I pestered. I begged. I had strange dreams. I hoped.
I finally wrangled my first guest post evar and it was from Danz. I don't know if I necessarily consider this a guest post since he & I are basically two sides of the same being. So...I guess this means I have an open guest post policy now? I mean, why shouldn't it be a party. Then again Blogger is free. Shiiit, if you want 2 or 3 more viewers hit a negress up.
Anyway, Danzy also blogs at his own damn place, Give Him A Mask, where he waxes poetic geek wit & spends most of his time being a gloomy bear and/or wishing he were half as awesome as me.
A brief disclaimer: we unfortunately don't share a brain. Daniel's opinions & thoughts are his own and don't represent me or this blog. In short, take shit up with him. I have his number AND home address. And now, the post:
So. Current events. It is said that a well-educated and productive member of society keeps abreast of the times, such as they are. Said by whom? Surely somebody said it.
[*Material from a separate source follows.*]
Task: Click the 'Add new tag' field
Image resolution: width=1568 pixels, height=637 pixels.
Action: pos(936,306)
Stop asking silly questions and pipe down, I'm waxing philosophically here. When I go to an online news source, I am bombarded with new and interesting catastrophes and trivialities. I provide for you a snapshot of CNN.com's homepage.
Just look, preferably not at the Twitbin bit of the picture. It's a myriad of curiosities, non sequiturs, developments, and misery.
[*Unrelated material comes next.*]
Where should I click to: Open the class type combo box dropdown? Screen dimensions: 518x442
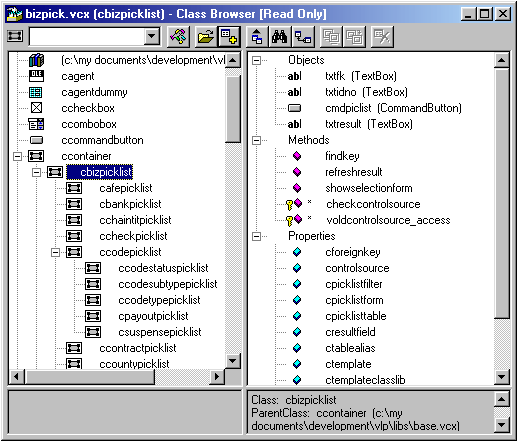(x=152, y=36)
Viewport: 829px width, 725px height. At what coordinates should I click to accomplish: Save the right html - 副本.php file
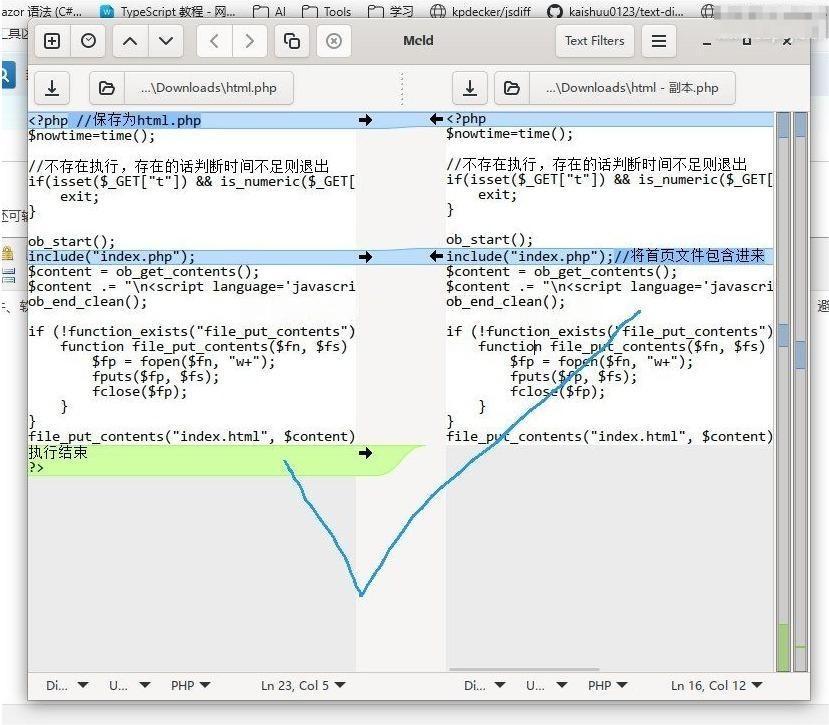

The Jakarta incident has been updated several times since I screen-captured this, going from the title you see, to "At least 8 dead" to 'Deadly blasts strike 2 Indonesia hotels," because, I can only assume, someone didn't like the feel of the aforementioned captions or there was sufficient new data to revamp them. Now there are links to video of smoke pouring out of the windows of one of the hotels, as well as a section titled "Indonesia no stranger to bombings," which, though true, just sounds like, although they are titling it Breaking News, that it's just more of the same to CNN. And it is. And it's just more of the same to us as well, the news-consumers.
So I'm supposed to keep up with this. We are supposed to keep up with this. As a culture. And have an opinion on it. Which we can most readily. Each of those lesser captions/headlines I could write a single post about, on how when I first saw the ones about the 1969 "moon walk" I immediately thought of Michael Jackson, or the senselessness of the death of the family here in Florida, or some saucy innuendo about the musician with the world's fastest fingers, or some snarky commentary on NASA not being concerned with their shuttle having "dings."
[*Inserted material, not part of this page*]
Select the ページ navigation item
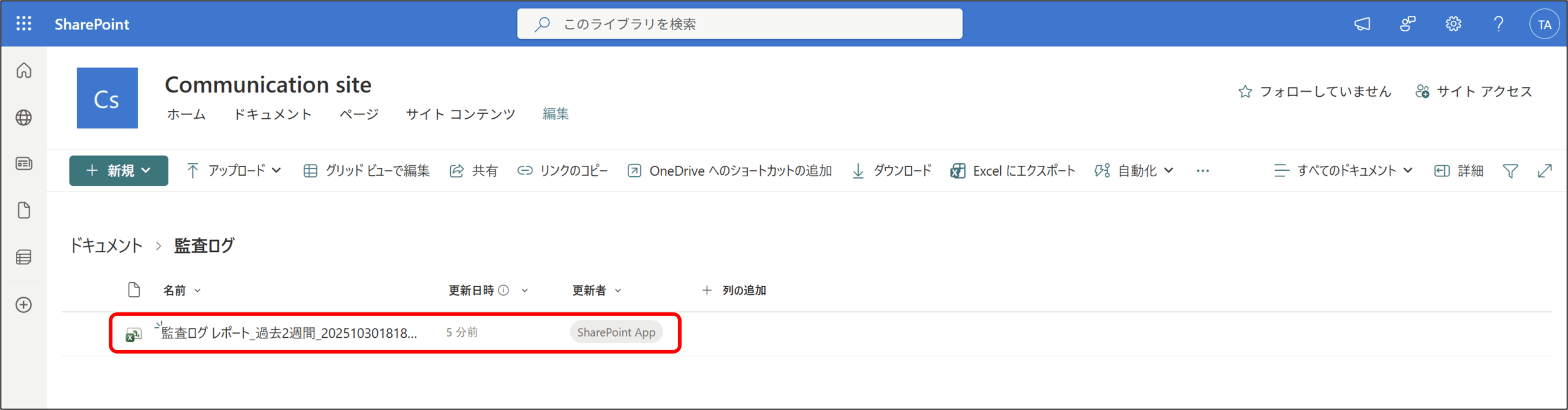1568x410 pixels. click(x=359, y=114)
These are our current events. Provided for us in as real-time as real-time gets, with mistakes and all, but those which can be easily adjusted with a click of the refresh button or five minutes away from the television. The incompleteness and impersonality of how we receive our news has shaped not only how we view the world, but how that news is presented to us. How we can become enraged over pronoun usage and salacious implications in a local news story but feel nothing when we read that dozens, hundreds, thousands have died, are dying a thousand miles away in a place we have no vested interests. How a senator in our country can leave his job on a whim, lying to his staff and family about where he is going, return and say he was in a different hemisphere breaking up with his mistress and still keep his job.
And so we deal with it.
We have to, it seems, "understand" an awful lot these days. Deal with realities that we never wanted to have to fathom, have our deepest, most fundamental faiths shaken, and yet move on with our day simply because it's "news."
Our world is not to be seen through glowing, rectangular frames. Our opinions, our lives, our sufferings deserve more than that, I think. People seek equanimity in media, but don't realize that this is simply a filtered version of life, a shadow of our planet, an incomplete replica. News has replaced experience and thought. We have allowed ourselves to accept more than we should. We deserve better. We deserve truth. And we sure as hell can't get that from the news.